Male señala hacia el otro lado del barco.
—Desaparecido, capitán.
—Elija a un hombre y quédese con el soldado Heather hasta que vuelva Crispe con el coy, y llévelo abajo —le dice Crozier a Hornby.
De pronto, ambos cirujanos, Peddie y su ayudante, McDonald, aparecen en el círculo de luz de la linterna. McDonald es el único que lleva la ropa de abrigo.
—Jesús —exclama el jefe cirujano, arrodillándose ante el marinero—. Aún respira.
—Ayúdele si puede, John —dice Crozier. Señala hacia Male y el resto de los marineros congregados a su alrededor—. El resto de ustedes, vengan conmigo. Tengan las armas dispuestas para disparar, aunque tengan que quitarse los guantes para hacerlo. Wilson, lleve esas dos linternas. Teniente Little, por favor, vaya abajo y elija a veinte hombres buenos, con traje completo, y ármelos con mosquetes..., no con escopetas, sino con mosquetes.
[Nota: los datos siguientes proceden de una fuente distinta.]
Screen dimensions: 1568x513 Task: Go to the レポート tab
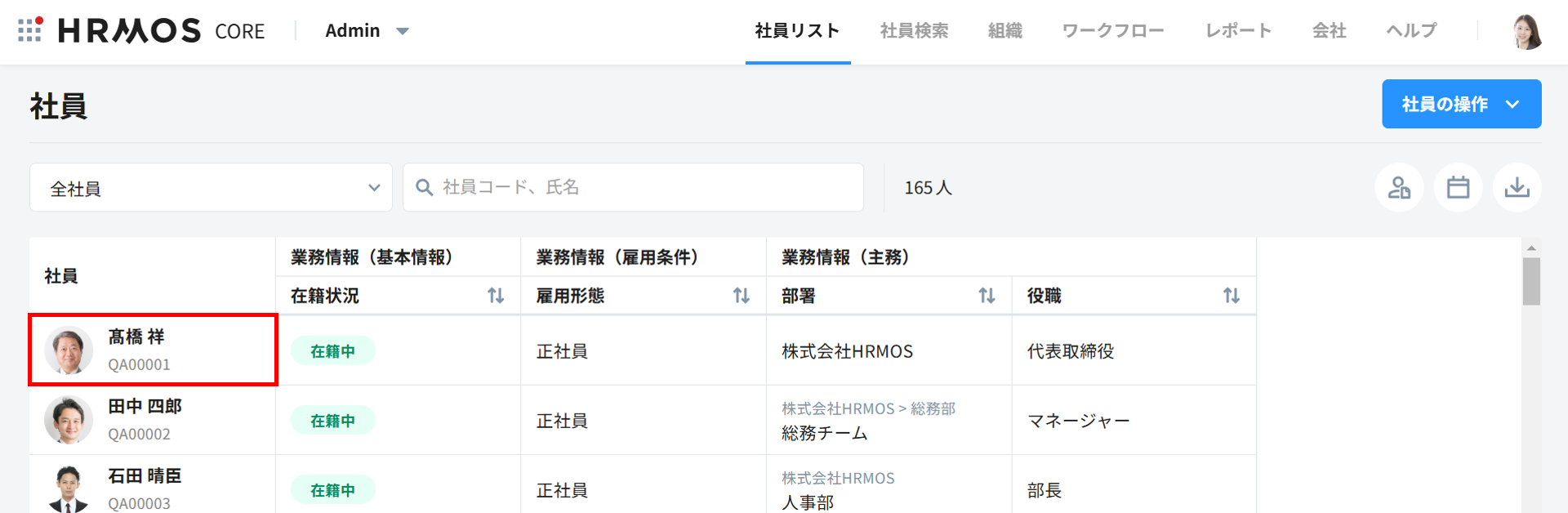click(x=1238, y=31)
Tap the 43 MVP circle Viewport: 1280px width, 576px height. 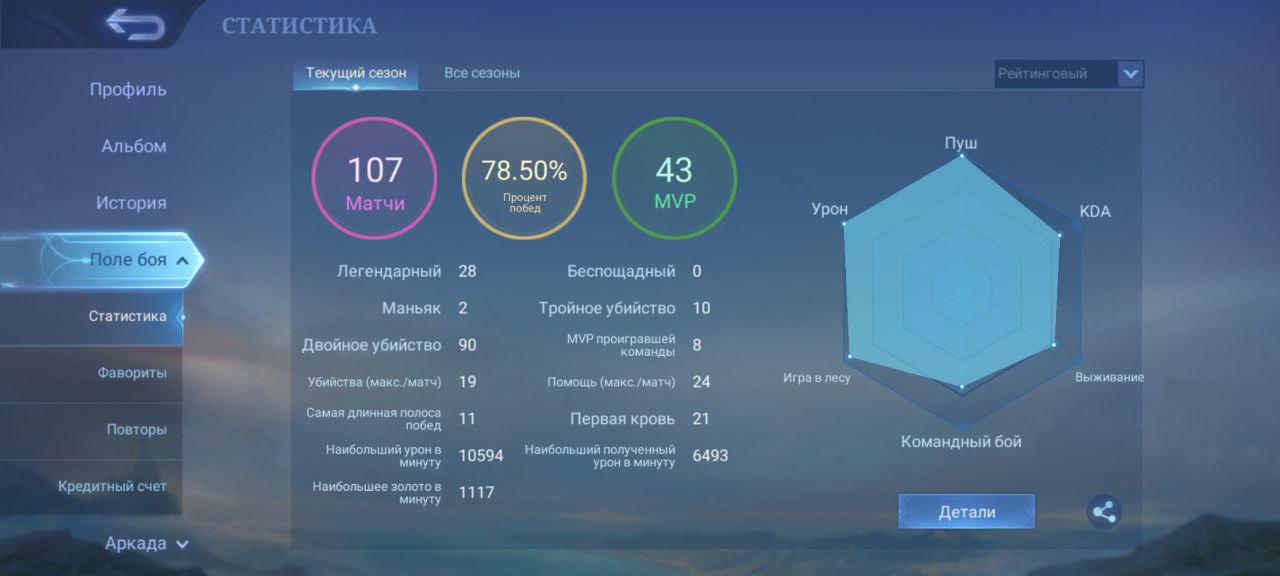pos(674,179)

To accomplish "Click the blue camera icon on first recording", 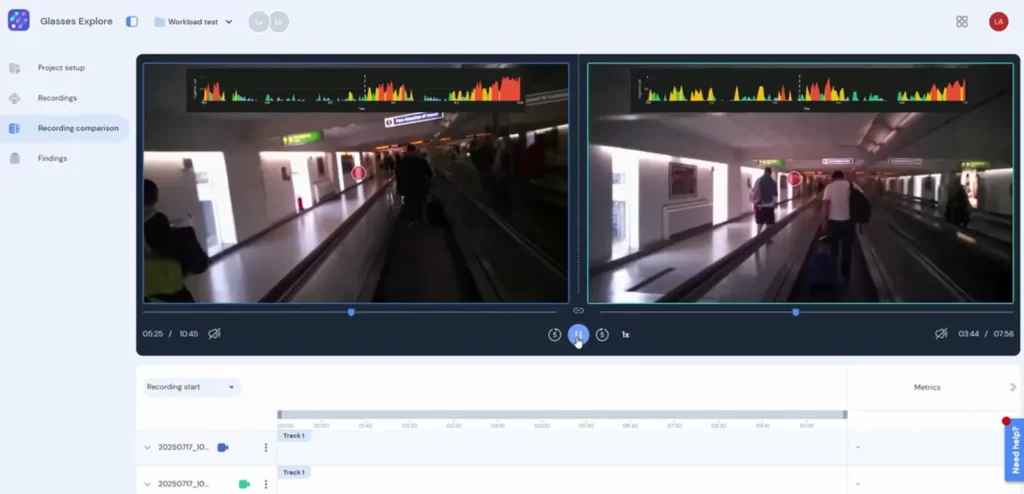I will (x=223, y=447).
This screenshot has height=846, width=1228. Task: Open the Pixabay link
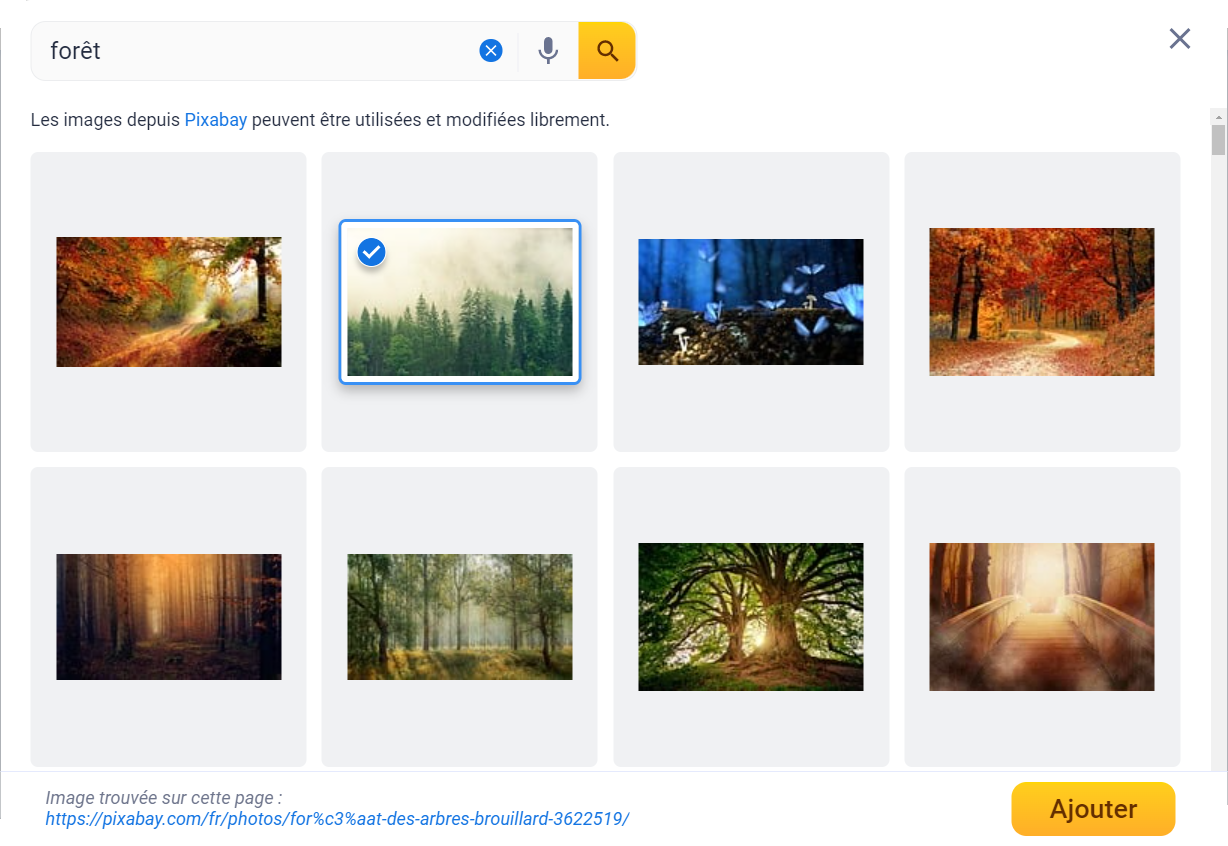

—Sí, señor —grita Little por encima del viento, pero Crozier ya está dirigiendo la procesión hacia delante, en torno a la nieve apilada y la temblorosa pirámide de lona en medio del buque, y sube por la cubierta inclinada hacia el puesto del vigía de babor.
William Strong ha desaparecido. Una larga bufanda de lana ha quedado allí hecha jirones, y los fragmentos, cogidos entre las estachas, ondean salvajemente. El sobretodo de Strong, su gorra con orejeras, escopeta y un guante están tirados cerca del pasamanos, al abrigo del retrete de babor donde los hombres de guardia se acurrucan para guarecerse del viento, pero William Strong no está. Hay un churrete de hielo rojo en el pasamanos, donde debía de encontrarse de pie cuando vio la enorme forma que venía hacia él por encima de la nieve.